**提示文:**
1996/07/06 谷村有美+山崎まさよし 日清パワーステーション
WHAT's IN? PRESENTS LIVE "GiRLPOP" ACT.14 ---七夕スペシャル--- "GiRLPOP vs WHAT's IN?(es)"
B2立席 整理番号A218
三浦 敏孝, 早稲田大学

●前オフ

15:40

大学を出る。大学が明治通り沿いにあり、しかも自分のいる部屋は
ちょうど明治通り沿いの建物なので、そこから出て明治通りを新宿
方面にひたすら歩けばパワステ前にたどり着ける。が、オフミは新
宿駅から見てパワステと反対方向の喫茶店「ルノアール」で行われ
るため、電車に乗るかどうか逡巡した末、歩くことにした。

15:55

パワステ前到着。当日券が出るわけでもないだろうに、カップルが
数組ほか合計10人くらいがパワステ入り口前、建物沿いに列を作っ
ている。

16:10

新宿駅東口到着。待ち合わせは新南口だが、4時には移動するとの
ことなので間に合っているはずもなく、どこにあるのか知らない新
南口を探さず直接ルノアールへ向かうために地図を広げる。

**依頼内容:**
提示文について、次の問いに答えてください。
1. 記載されている整理番号は何ですか。
2. オフミが行われる喫茶店の名前は何ですか。
3. 新宿駅東口に到着した時刻は何時ですか。
記録を参照する必要はありません。

**表示資料:**
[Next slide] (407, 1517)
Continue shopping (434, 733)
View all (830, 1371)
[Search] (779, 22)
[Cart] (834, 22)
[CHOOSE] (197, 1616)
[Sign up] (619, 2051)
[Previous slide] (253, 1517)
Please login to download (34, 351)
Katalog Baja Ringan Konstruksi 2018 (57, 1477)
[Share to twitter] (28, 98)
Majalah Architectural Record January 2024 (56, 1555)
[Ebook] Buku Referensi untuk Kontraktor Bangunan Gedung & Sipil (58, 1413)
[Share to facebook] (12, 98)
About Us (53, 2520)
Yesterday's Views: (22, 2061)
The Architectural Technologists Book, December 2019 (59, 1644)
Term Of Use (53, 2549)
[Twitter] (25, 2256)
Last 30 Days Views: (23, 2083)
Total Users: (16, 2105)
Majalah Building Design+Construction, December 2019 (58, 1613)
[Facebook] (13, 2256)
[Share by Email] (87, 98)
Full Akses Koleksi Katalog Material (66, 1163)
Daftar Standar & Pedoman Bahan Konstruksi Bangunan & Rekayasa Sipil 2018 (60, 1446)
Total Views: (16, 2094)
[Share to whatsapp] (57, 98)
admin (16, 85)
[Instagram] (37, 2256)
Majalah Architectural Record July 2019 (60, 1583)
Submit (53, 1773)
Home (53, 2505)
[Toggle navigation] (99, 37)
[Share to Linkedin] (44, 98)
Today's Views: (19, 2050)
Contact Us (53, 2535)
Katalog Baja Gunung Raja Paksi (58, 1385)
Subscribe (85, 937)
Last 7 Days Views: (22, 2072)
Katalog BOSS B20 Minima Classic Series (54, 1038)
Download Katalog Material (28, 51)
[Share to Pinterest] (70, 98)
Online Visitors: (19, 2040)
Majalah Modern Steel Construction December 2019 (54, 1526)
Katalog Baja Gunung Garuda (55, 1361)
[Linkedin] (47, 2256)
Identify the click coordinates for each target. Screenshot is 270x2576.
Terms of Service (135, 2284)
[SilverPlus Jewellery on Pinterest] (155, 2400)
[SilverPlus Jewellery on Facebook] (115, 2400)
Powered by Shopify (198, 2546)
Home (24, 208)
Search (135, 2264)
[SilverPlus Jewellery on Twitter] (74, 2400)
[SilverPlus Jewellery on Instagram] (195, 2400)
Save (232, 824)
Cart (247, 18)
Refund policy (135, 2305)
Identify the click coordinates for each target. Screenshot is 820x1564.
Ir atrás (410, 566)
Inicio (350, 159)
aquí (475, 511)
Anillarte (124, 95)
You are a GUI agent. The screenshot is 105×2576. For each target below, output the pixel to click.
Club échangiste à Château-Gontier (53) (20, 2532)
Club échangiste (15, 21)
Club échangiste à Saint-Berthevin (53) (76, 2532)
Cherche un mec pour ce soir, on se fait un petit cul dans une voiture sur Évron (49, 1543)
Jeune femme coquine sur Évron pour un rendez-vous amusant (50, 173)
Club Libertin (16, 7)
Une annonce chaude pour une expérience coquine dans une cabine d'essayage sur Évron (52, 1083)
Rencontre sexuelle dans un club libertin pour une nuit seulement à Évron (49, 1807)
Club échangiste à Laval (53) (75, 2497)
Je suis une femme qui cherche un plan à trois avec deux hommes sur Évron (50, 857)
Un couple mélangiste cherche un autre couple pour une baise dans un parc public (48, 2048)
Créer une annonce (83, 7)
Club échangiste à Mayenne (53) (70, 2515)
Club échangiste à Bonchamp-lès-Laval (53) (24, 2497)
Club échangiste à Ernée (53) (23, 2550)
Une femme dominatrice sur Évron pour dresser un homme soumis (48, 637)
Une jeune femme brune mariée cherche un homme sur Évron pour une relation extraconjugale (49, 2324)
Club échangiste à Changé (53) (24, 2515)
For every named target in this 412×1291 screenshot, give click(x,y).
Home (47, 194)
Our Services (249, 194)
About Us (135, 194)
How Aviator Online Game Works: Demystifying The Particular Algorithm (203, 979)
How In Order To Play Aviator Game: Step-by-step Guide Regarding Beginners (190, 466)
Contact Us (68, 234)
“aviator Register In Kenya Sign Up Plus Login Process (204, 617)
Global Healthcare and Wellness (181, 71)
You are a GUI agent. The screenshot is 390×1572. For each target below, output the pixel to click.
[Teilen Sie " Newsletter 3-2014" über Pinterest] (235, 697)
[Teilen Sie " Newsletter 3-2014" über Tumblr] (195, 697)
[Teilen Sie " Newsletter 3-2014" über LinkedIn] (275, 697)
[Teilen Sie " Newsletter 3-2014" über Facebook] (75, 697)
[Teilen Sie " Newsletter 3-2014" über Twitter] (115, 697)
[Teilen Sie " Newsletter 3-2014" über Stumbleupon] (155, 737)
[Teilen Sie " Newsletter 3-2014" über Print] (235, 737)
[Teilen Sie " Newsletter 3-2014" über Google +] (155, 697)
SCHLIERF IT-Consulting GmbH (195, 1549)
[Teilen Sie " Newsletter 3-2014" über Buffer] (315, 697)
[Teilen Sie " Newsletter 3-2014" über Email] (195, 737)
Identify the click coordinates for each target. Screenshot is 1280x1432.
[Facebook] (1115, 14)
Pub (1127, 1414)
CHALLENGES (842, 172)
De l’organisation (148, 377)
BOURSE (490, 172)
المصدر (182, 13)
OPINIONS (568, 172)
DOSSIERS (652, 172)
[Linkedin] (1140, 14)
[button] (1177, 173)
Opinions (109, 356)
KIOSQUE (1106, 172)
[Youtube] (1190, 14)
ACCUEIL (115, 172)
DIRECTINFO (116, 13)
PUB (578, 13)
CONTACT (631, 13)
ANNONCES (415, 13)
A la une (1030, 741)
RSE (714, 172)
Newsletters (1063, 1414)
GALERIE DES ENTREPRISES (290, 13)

**課題の結果:**
1. A218
2. ルノアール
3. 16:10